If for every continuous distribution function $F$, $E[F(X_n)] \to E[F(X)]$ then $X_n \Rightarrow X$ $(X_n)_n$ and $X$ are random variables.
Show that $(X_n)_n$ converges in distribution to $X$ if and only if $$\lim_nE[F(X_n)]=E[F(X)]$$ for every continuous distribution function $F.$
$\implies$ is trivial, Any ideas for the converse?
 A: We know that $X_n\Rightarrow X$ iff $F_{X_n}(x) \to F_X(x)$ in all continuity points of $F_X$, so it is enough to prove the former convergence. This is done in quite a standard way; actually, the standard proof that the weak convergence implies such pointwise convergence uses monotone continuous functions.

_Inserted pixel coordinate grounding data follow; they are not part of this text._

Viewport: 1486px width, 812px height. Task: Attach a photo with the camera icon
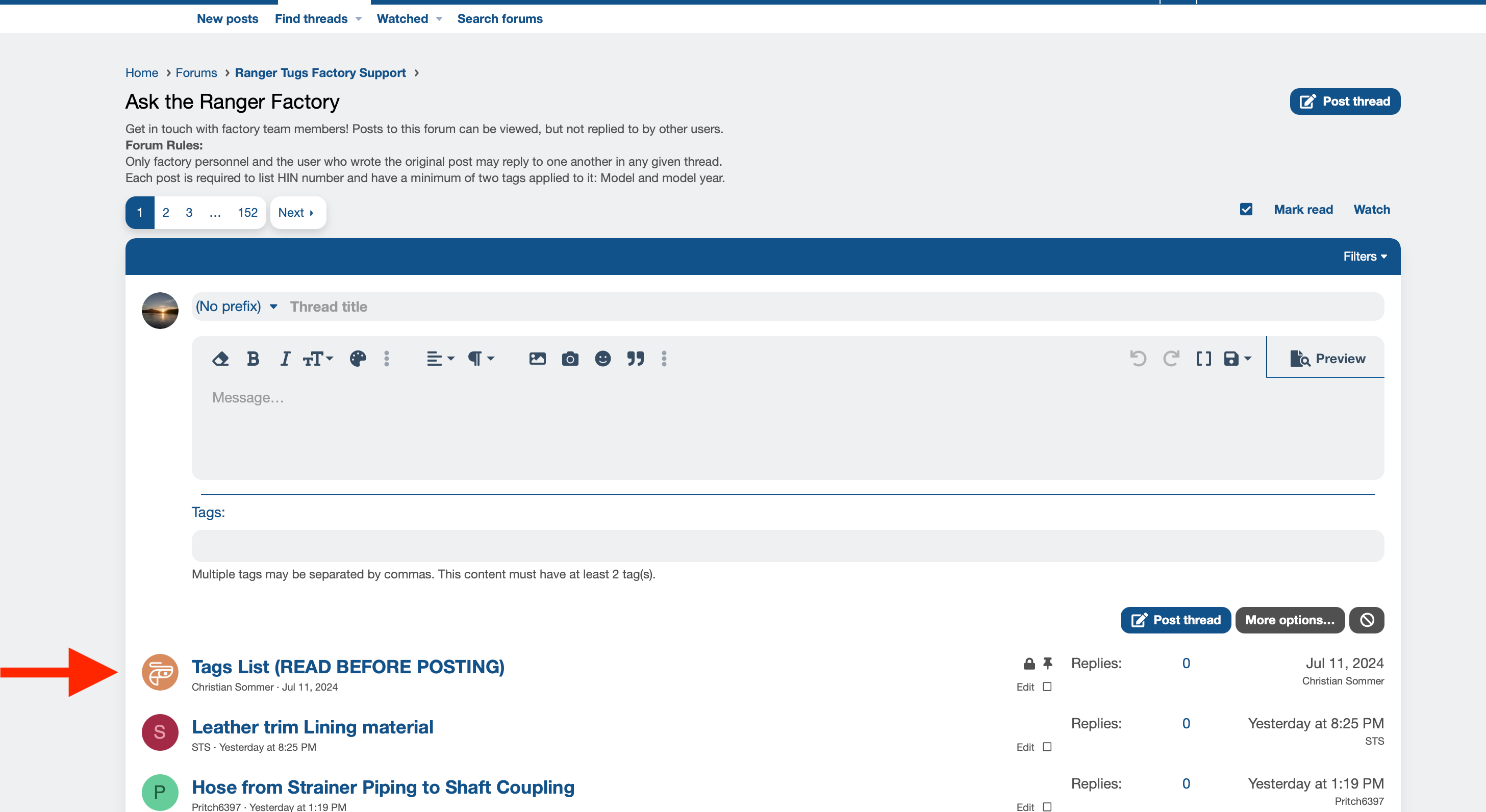570,358
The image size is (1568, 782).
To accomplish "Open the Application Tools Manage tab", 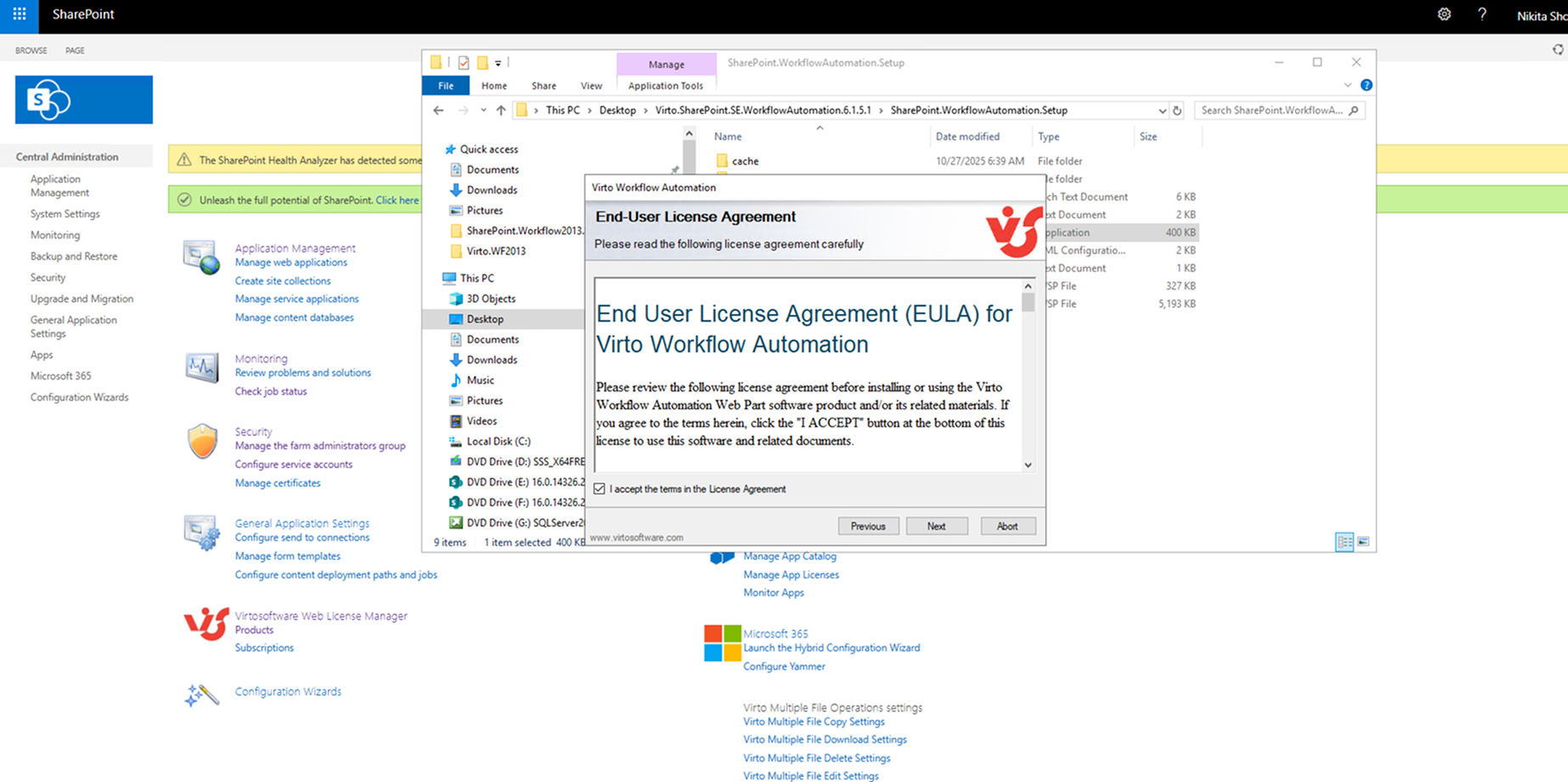I will 666,64.
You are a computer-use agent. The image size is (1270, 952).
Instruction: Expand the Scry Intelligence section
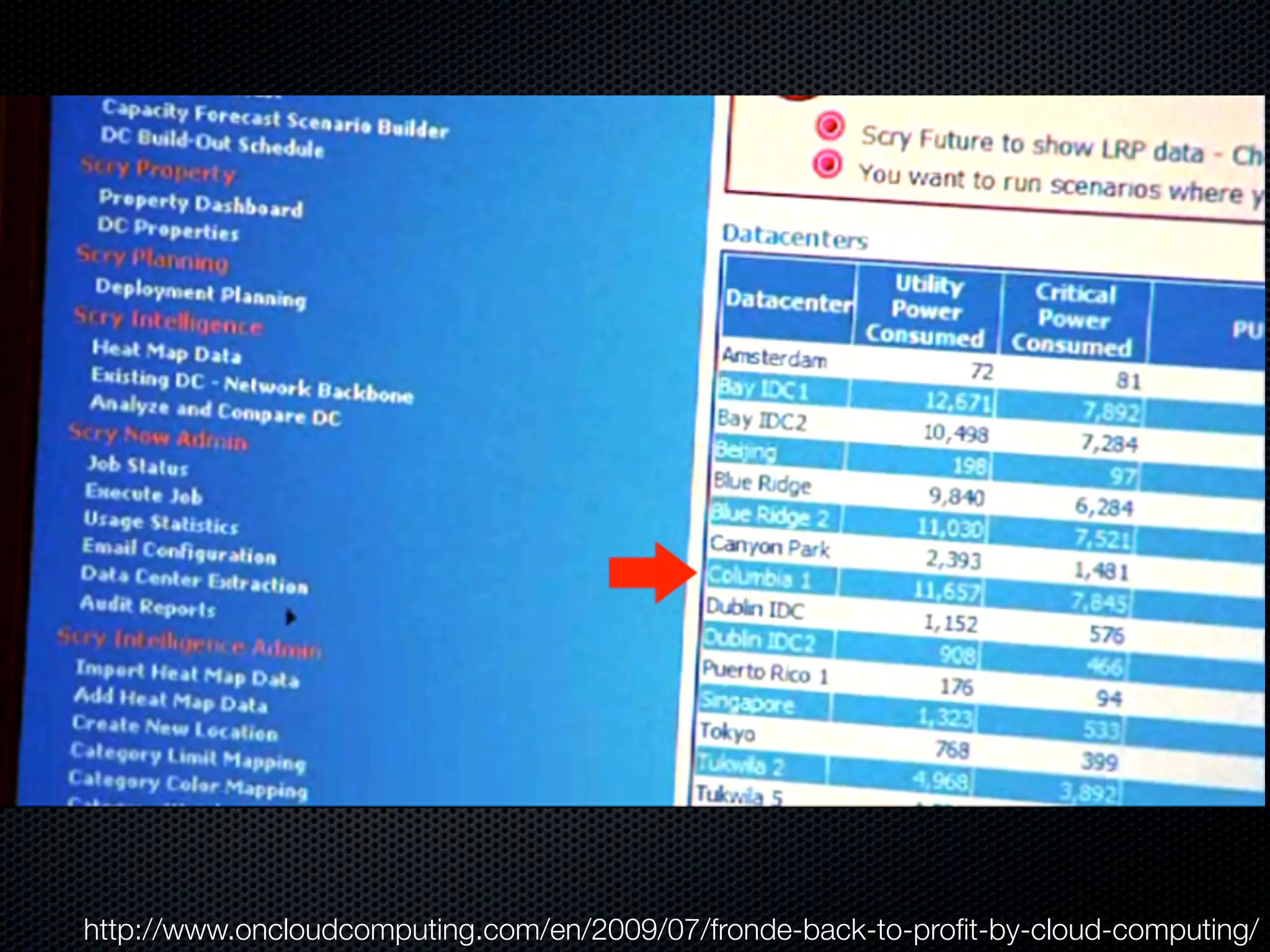(168, 320)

Specifically, for any fixed $x<y$ define $$
F_{x,y} (z) = \begin{cases} 0,& z<x,\\
\frac{z-x}{y-x},& x\le z\le y\\
1, &z>y. 
\end{cases}
$$
Then, $\mathrm{P}(X_n>x)\ge \mathrm{E}[F_{x,y}(X_n)]$, so noting that $F_{x,y}$ is a continuous cdf and letting $n\to\infty$ we obtain
$$
\liminf_{n\to\infty} \mathrm{P}(X_n>x)\ge \mathrm{E}[F_{x,y}(X)] \ge \mathrm{P}(X>y).
$$
Now letting $y\to x+$ gives
$$
\liminf_{n\to\infty} \mathrm{P}(X_n>x)\ge \mathrm{P}(X>x).
$$
Similarly, for any $t<x$, from $\mathrm{P}(X_n>x)\le \mathrm{E}[F_{t,x}(X_n)]$, we get that
$$
\limsup_{n\to\infty} \mathrm{P}(X_n>x)\le \mathrm{P}(X\ge x).
$$
Consequently,
$$
\lim_{n\to\infty} \mathrm{P}(X_n>x)= \mathrm{P}(X>x)
$$
whenever $\mathrm{P}(X = x)=0$, and this is easily seen to be equivalent to the desired statement.